*WHAT TO WORK ON*
Copy each of the following lines verbatim, from the first to the last.

:: SUPPLIED DATA

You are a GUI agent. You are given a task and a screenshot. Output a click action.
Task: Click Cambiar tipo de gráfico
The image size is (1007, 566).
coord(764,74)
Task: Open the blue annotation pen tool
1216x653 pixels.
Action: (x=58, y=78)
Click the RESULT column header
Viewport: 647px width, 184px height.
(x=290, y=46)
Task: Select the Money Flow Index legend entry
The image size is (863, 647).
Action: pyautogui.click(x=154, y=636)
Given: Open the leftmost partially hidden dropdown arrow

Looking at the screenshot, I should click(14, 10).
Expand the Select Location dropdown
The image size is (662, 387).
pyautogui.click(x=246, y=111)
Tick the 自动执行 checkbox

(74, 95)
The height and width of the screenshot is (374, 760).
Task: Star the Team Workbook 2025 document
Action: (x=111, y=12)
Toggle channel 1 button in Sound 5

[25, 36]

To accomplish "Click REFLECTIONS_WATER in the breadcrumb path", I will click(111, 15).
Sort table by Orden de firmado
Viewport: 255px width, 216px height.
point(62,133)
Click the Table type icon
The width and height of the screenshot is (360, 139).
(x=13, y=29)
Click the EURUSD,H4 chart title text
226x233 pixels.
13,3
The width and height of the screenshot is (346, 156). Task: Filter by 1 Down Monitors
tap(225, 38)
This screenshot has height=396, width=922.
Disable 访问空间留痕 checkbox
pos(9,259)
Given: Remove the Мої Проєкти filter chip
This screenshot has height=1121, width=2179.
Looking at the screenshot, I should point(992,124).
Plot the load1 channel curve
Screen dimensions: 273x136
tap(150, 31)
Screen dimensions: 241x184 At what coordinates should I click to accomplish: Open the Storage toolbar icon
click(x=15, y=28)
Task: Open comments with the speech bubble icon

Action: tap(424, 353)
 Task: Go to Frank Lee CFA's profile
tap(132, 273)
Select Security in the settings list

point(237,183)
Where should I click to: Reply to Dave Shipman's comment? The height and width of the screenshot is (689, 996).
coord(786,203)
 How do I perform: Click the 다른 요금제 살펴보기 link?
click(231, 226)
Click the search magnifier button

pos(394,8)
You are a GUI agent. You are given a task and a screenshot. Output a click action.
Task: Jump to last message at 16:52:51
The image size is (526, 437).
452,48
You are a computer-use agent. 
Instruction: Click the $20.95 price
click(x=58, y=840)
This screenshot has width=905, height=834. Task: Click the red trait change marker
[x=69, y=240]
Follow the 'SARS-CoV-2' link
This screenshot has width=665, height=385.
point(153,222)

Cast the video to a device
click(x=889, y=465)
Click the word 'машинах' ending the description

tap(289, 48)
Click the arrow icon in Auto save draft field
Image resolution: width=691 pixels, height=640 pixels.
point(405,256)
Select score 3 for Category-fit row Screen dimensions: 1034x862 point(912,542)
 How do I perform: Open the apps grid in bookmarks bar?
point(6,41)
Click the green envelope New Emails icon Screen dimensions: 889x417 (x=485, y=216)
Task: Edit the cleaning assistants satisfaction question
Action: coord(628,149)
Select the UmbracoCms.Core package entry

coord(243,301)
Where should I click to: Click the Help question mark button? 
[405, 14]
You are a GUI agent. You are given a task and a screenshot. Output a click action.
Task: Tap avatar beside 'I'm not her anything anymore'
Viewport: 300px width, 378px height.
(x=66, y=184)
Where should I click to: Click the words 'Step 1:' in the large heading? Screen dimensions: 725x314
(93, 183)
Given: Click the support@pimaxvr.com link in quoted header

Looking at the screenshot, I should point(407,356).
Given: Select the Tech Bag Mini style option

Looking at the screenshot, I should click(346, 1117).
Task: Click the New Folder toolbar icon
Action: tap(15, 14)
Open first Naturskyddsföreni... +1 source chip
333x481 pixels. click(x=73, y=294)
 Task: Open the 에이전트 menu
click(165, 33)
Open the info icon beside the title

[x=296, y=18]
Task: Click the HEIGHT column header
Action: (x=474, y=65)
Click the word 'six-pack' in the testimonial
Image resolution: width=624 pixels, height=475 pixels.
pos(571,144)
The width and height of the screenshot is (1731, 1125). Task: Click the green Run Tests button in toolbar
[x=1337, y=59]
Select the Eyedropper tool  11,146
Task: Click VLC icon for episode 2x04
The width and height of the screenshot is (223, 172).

::::

*OUTPUT OF THE EXERCISE*
You are a GUI agent. You are given a task and a screenshot. Output a click action.
Task: Click Cambiar tipo de gráfico
The image size is (1007, 566).
coord(764,74)
Task: Open the blue annotation pen tool
1216x653 pixels.
Action: (x=58, y=78)
Click the RESULT column header
Viewport: 647px width, 184px height.
(x=290, y=46)
Task: Select the Money Flow Index legend entry
The image size is (863, 647).
Action: pyautogui.click(x=154, y=636)
Given: Open the leftmost partially hidden dropdown arrow

Looking at the screenshot, I should click(14, 10).
Expand the Select Location dropdown
The image size is (662, 387).
pyautogui.click(x=246, y=111)
Tick the 自动执行 checkbox

(74, 95)
The height and width of the screenshot is (374, 760).
Task: Star the Team Workbook 2025 document
Action: (x=111, y=12)
Toggle channel 1 button in Sound 5

[25, 36]

To accomplish "Click REFLECTIONS_WATER in the breadcrumb path", I will click(111, 15).
Sort table by Orden de firmado
Viewport: 255px width, 216px height.
point(62,133)
Click the Table type icon
The width and height of the screenshot is (360, 139).
(x=13, y=29)
Click the EURUSD,H4 chart title text
226x233 pixels.
13,3
The width and height of the screenshot is (346, 156). Task: Filter by 1 Down Monitors
tap(225, 38)
This screenshot has height=396, width=922.
Disable 访问空间留痕 checkbox
pos(9,259)
Given: Remove the Мої Проєкти filter chip
This screenshot has height=1121, width=2179.
Looking at the screenshot, I should point(992,124).
Plot the load1 channel curve
Screen dimensions: 273x136
tap(150, 31)
Screen dimensions: 241x184 At what coordinates should I click to accomplish: Open the Storage toolbar icon
click(x=15, y=28)
Task: Open comments with the speech bubble icon

Action: tap(424, 353)
 Task: Go to Frank Lee CFA's profile
tap(132, 273)
Select Security in the settings list

point(237,183)
Where should I click to: Reply to Dave Shipman's comment? The height and width of the screenshot is (689, 996).
coord(786,203)
 How do I perform: Click the 다른 요금제 살펴보기 link?
click(231, 226)
Click the search magnifier button

pos(394,8)
You are a GUI agent. You are given a task and a screenshot. Output a click action.
Task: Jump to last message at 16:52:51
The image size is (526, 437).
452,48
You are a computer-use agent. 
Instruction: Click the $20.95 price
click(x=58, y=840)
This screenshot has width=905, height=834. Task: Click the red trait change marker
[x=69, y=240]
Follow the 'SARS-CoV-2' link
This screenshot has width=665, height=385.
point(153,222)

Cast the video to a device
click(x=889, y=465)
Click the word 'машинах' ending the description

tap(289, 48)
Click the arrow icon in Auto save draft field
Image resolution: width=691 pixels, height=640 pixels.
point(405,256)
Select score 3 for Category-fit row Screen dimensions: 1034x862 point(912,542)
 How do I perform: Open the apps grid in bookmarks bar?
point(6,41)
Click the green envelope New Emails icon Screen dimensions: 889x417 (x=485, y=216)
Task: Edit the cleaning assistants satisfaction question
Action: coord(628,149)
Select the UmbracoCms.Core package entry

coord(243,301)
Where should I click to: Click the Help question mark button? 
[405, 14]
You are a GUI agent. You are given a task and a screenshot. Output a click action.
Task: Tap avatar beside 'I'm not her anything anymore'
Viewport: 300px width, 378px height.
(x=66, y=184)
Where should I click to: Click the words 'Step 1:' in the large heading? Screen dimensions: 725x314
(93, 183)
Given: Click the support@pimaxvr.com link in quoted header

Looking at the screenshot, I should point(407,356).
Given: Select the Tech Bag Mini style option

Looking at the screenshot, I should click(346, 1117).
Task: Click the New Folder toolbar icon
Action: tap(15, 14)
Open first Naturskyddsföreni... +1 source chip
333x481 pixels. click(x=73, y=294)
 Task: Open the 에이전트 menu
click(165, 33)
Open the info icon beside the title

[x=296, y=18]
Task: Click the HEIGHT column header
Action: (x=474, y=65)
Click the word 'six-pack' in the testimonial
Image resolution: width=624 pixels, height=475 pixels.
pos(571,144)
The width and height of the screenshot is (1731, 1125). Task: Click the green Run Tests button in toolbar
[x=1337, y=59]
Select the Eyedropper tool  11,146
Task: Click VLC icon for episode 2x04
The width and height of the screenshot is (223, 172).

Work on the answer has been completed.